El Frente Amplio es especialmente sólido, con una gran presencia territorial y un poderoso vínculo con sindicatos y organizaciones sociales. El Partido Blanco tiene también una estructura a prueba de figuras mesiánicas. Pérez destaca que en Uruguay “el partido es el que constriñe al líder, y no al revés”. “Los partidos no son solo estables, son también vitales. La adhesión obedece a que están enraizados en la sociedad”, explica. Y recuerda que incluso figuras de peso como los expresidentes Tabaré Vázquez y Mujica tuvieron que retroceder ante algunas reformas que no fueron aceptadas en las bases del Frente Amplio. Pomies coincide: “Los líderes tienen que enmarcarse en los partidos, a los mesianismos les cuesta crecer si no lo hacen desde dentro”.

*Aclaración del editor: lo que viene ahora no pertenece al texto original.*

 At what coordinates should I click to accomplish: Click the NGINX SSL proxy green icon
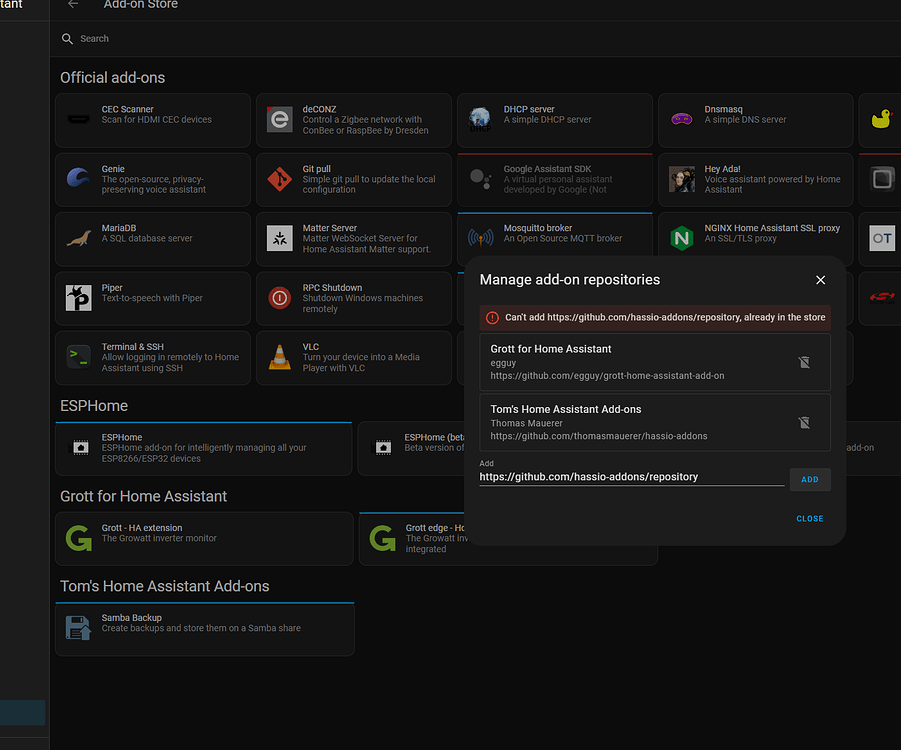[682, 238]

La estabilidad política ha permitido a Uruguay mantener políticas a largo plazo y cierta estabilidad económica. El desempleo registrado en junio pasado fue del 8,1% y la inflación, asegura el Banco Central, se mantendrá durante los próximos dos años dentro del rango del 4,5%. La pobreza, en tanto, alcanza al 10,1% de la población. Los datos macroeconómicos son buenos, mejores incluso que los de muchos de sus vecinos, pero los analistas llaman a no perder de vista que se encienden poco a poco luces rojas. La pobreza está por encima del 8,8% del periodo previo a la pandemia y se ha ensañado especialmente con los menores de 6 años, que pasaron de ser el 17% en 2019 al 20,1% en 2023, el doble que el promedio general. La sociedad uruguaya es, además, más desigual que hace cinco años, según el índice de Gini, que creció del 0,383 en 2019 a 0,394 en 2023.

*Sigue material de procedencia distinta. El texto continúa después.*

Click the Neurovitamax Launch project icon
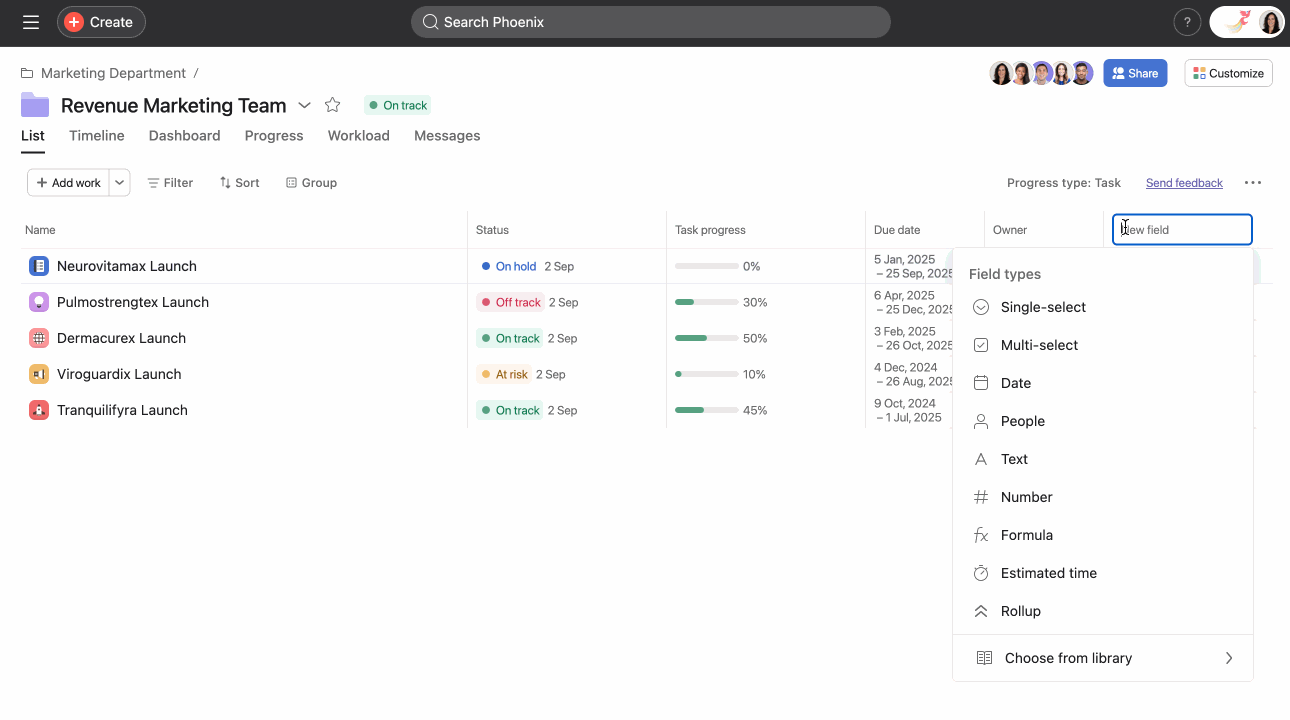Viewport: 1290px width, 720px height. [x=38, y=265]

“Tenemos un incipiente problema social”, advierte Gerardo Caetano. “Los más infelices son los niños y las niñas y los adolescentes. Hoy, tenemos deserción en la escuela primaria, donde antes había universalización. En una sociedad que apostó a la integración, los espacios sociales se han debilitado. Desde 2019, el 5% de la población más rica lo es aún más. El ingreso promedio subió, pero no para todos. Todavía son problemas con solución, pero no hay tiempo que perder”, dice. Este incipiente deterioro en los indicadores sociales ha acelerado la inserción del narcotráfico, alimento de los problemas de inseguridad que hoy tanto preocupan a los uruguayos.

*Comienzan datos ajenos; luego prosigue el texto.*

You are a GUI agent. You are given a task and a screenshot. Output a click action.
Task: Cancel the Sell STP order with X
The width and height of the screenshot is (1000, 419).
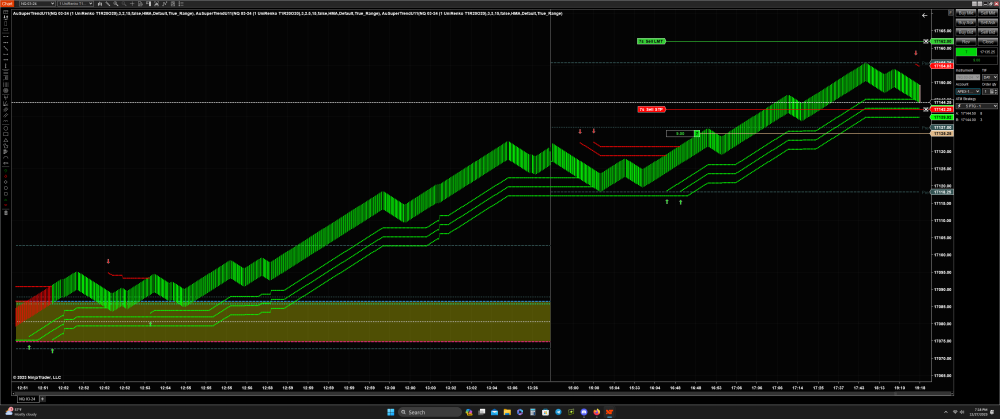click(926, 108)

En los barrios periféricos de Montevideo, sobre todo, crece la violencia entre bandas que se disputan el narco menudeo. Los noticieros de televisión ocupan buena parte de su programación en difundir las consecuencias de estos enfrentamientos. El último, una niña de nueve años herida en una pierna por una bala perdida mientras paseaba con su madre. “Hay un cambio en el estilo de la delincuencia, porque el narcotráfico empieza a ser el referente aspiracional de esos jóvenes que ya no creen en la escuela. Todos ven el problema, pero como no saben cómo abordarlo hablan de eso menos de lo que se debería”, dice Pomies. Caetano opina que el principio de la solución está en no pensar que Uruguay sigue siendo una isla que está a salvo. “Tiene un puerto lleno de agujeros, fronteras terrestres desprotegidas y una gran vulnerabilidad aérea”, asegura, “y no se está haciendo nada para resolverlo”.
El peligro es que un deterioro de la situación alimente discursos extremistas que no puedan ser absorbidos por el sistema, como ocurrió hasta ahora. “Comienzan a emerger lógicas de polarización y perfiles de una nueva política que por ahora están lejos de configurar un ámbito propicio para un Milei o un Bolsonaro, pero no estamos vacunados para siempre. Esta idea de que no somos Argentina, Chile o Brasil es una visión equivocada y muy peligrosa”, opina Caetano. Este domingo, los uruguayos elegirán un presidente que tendrá un futuro lleno de silenciosos desafíos.